It has long been suspected that the Maya relied heavily on agriculture. In the 1970s, researchers began characterizing the remains of elaborate irrigation canals found in wetland areas. But it has not been clear how widespread these canals were or whether the use of wetlands for farming was an important part of the Maya agricultural system.

At the GSA meeting, [Timothy Beach, a physical geographer at Georgetown University in Washington DC] presented the results of two decades’ work aimed at answering these questions1,2. During that time, he and his wife, Sheryl Luzzadder-Beach, a physical geographer specializing in water quality from George Mason University in Fairfax, Virginia, and their colleagues, have performed more than 60 excavations to study and map the different earth layers, or strata, in field sites in northern Belize. “Usually in archaeology there’s an elite focus on the majestic cities that we can wonder at. But the burning question is always how did they feed these populations.”

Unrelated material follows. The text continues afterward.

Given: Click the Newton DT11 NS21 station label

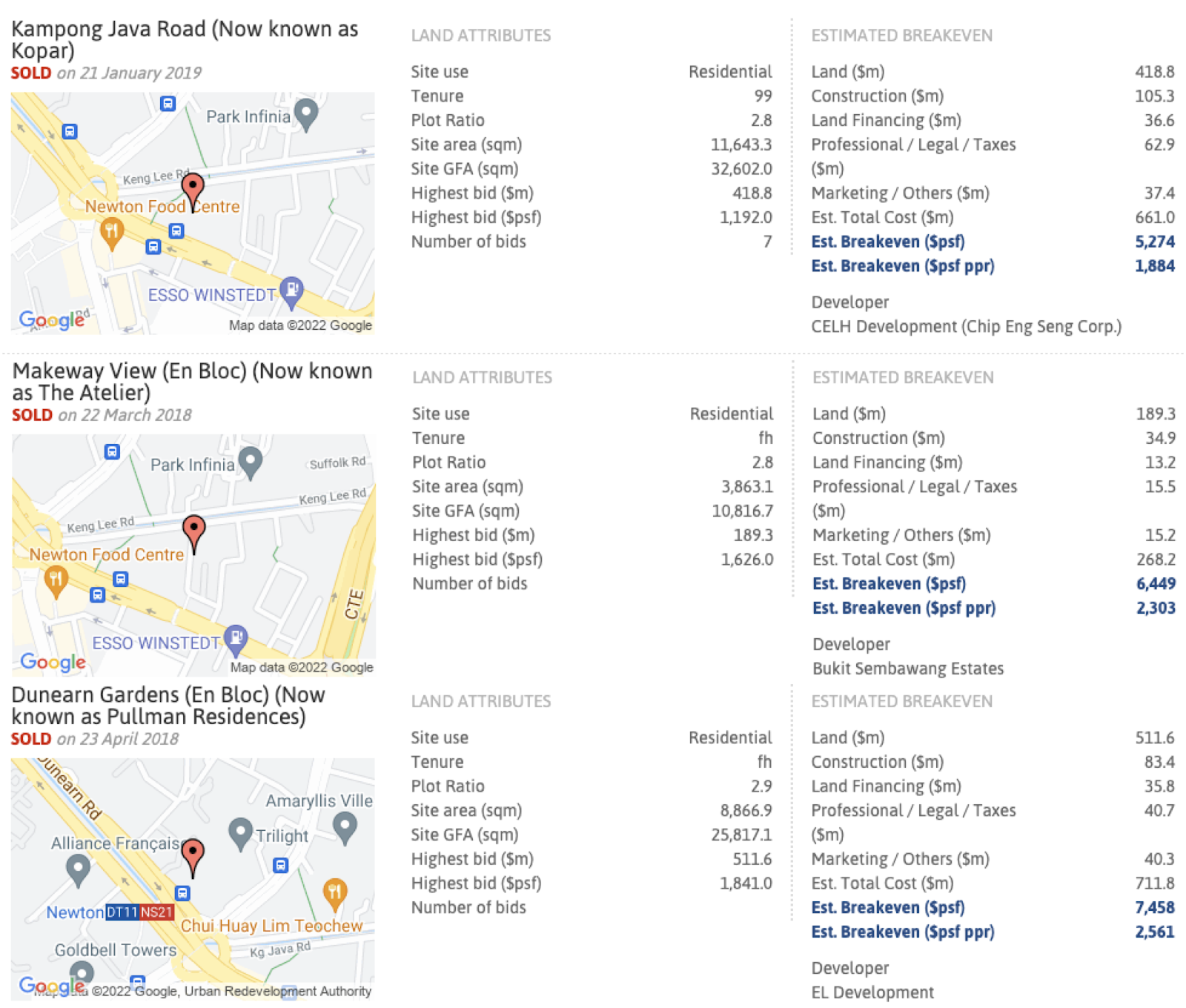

Working in low-lying wetlands, which are difficult to access and navigate, the team dug trenches some 3 metres deep and 10–20 metres long to study soil and water chemistry. They performed carbon-isotope analyses on soil layers and studied fossilized plant materials to work out how the land was used.

The soil layers revealed signs of rising water tables and the remnants of flood deposits. Fossilized plant remains at these sites show that the Maya were growing crops such as avocados, grass species and maize. Their research suggests that the Maya built canals between wetlands to divert water and create new farmland, says Beach.

As the Maya mucked out the ditches, they would have tossed the soil onto the adjacent land, creating elevated fields which would kept the root systems of their crops above the waterlogged soil, while allowing access to the irrigation water. Beach says that surveys carried out using Google Earth and remote sensing techniques suggest that this wetland system was probably around 100 kilometres across.